> Vie scolaire : Climat, Décroch., Internats, Santé > Climat scolaire, Harcèlement > Climat, Harcèlement (Presse) > « 20 minutes » a passé une semaine dans la ZEP de Montfermeil (...)

Voir à gauche les mots-clés liés à cet article

« 20 minutes » a passé une semaine dans la ZEP de Montfermeil (Seine-Saint-Denis)

23 octobre 2007

Extrait de « 20 Minutes » du 22.10.07 : A Montfermeil aussi, on étudie

« 20 Minutes » a passé une semaine dans un collège sensible de Montfermeil, en Seine-Saint-Denis. A Jean-Jaurès, la communauté enseignante se bat pour garder les élèves du secteur face à la concurrence du privé.

1er jour

C’est toujours la même rengaine : « Vous, les médias, vous ne venez que quand ça va mal. Pour un fait divers tragique ou pour une émeute. » Et le reproche n’est pas injustifié. Obsédés par l’actualité, par les trains qui n’arrivent pas à l’heure ? voire pas du tout par ces temps de grève ?, les journalistes ne relatent que trop rarement le quotidien des banlieues. Et 20 Minutes n’échappe pas à la règle. Clichés ? Préjugés ? Nous avons décidé de passer une semaine dans un collège de zone d’éducation prioritaire (ZEP) de Seine-Saint-Denis. Certes, celui de Jean-Jaurès à Montfermeil, qui accueille une population mixte de 600 élèves (zone pavillonnaire et cité), nous a été recommandé par l’Education nationale. On ne s’attendait donc pas à trouver un établissement en faillite totale. Mais ce n’est pas non plus un collège d’excellence. Ses résultats au brevet (75 % de réussite) ont beau être intéressants, le taux de passage en seconde générale ne dépasse pas les 50 %, quand la moyenne départementale tourne à 55 %.

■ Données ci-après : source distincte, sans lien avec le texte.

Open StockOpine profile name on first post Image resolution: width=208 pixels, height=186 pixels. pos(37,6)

Or, le séjour sur place nous a surpris. Par le calme et la relative sérénité des professionnels comme des élèves. Bien sûr, il y a des bagarres, des insultes. On rencontre bien quelques profs qui broient du noir. Mais dans l’ensemble, on étudie à Jean-Jaurès comme ailleurs. Sauf que les médias ne sont pas les seuls à avoir des préjugés : les habitants du secteur en ont aussi. D’où le premier volet de cette série, consacré à la crainte de voir les enfants de la zone pavillonnaire partir vers le privé.

Michaël Hajdenberg

--------------------------------

Extrait de « 20 minutes » du 22.10.07 : « Le problème, c’est que la scolarité est obligatoire jusqu’à 16 ans »

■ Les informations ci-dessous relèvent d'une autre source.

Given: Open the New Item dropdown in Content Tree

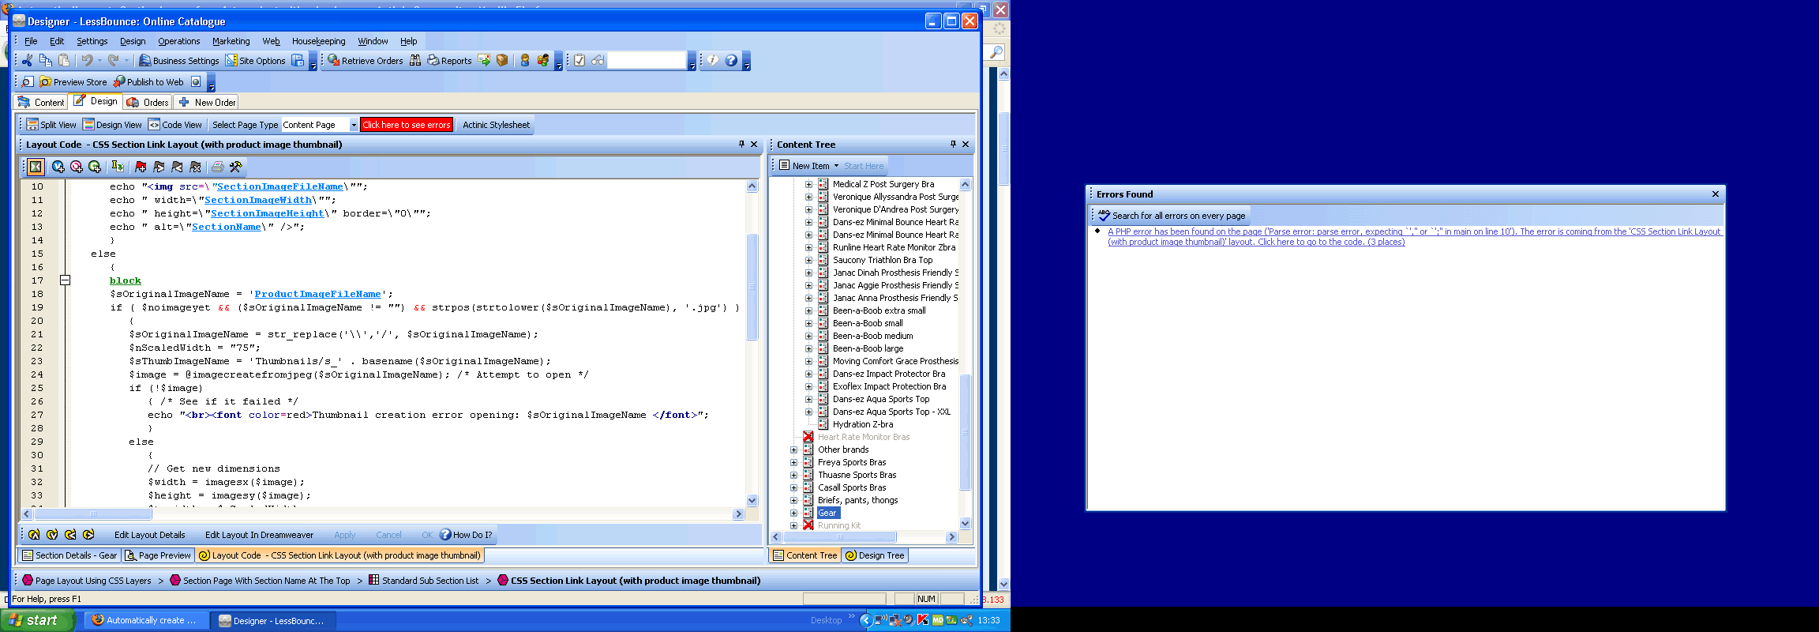Looking at the screenshot, I should (836, 166).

« 20 Minutes » a passé une semaine dans un collège sensible de Montfermeil, en Seine-Saint-Denis. A Jean-Jaurès, la communauté enseignante se bat pour garder les élèves du secteur face à la concurrence du privé.

1er jour

La réunion a été avancée. D’habitude, le principal du collège reçoit au printemps les parents des élèves de CM2 du quartier, pour leur présenter son établissement. Mais cette année, il les a invités dès octobre. « Les inscriptions dans le privé se font au mois de décembre. Donc, quand on leur vante notre collège au printemps, il est déjà trop tard, explique-t-il. Or, chaque année l’équivalent d’une classe de 6e s’échappe vers le privé. »
Ils sont ainsi une cinquantaine de parents à être venus ce samedi matin. Notamment des parents de l’école primaire Henri-Wallon, « l’école bourgeoise », celle où se rendent les habitants de Franceville, la zone pavillonnaire de Montfermeil.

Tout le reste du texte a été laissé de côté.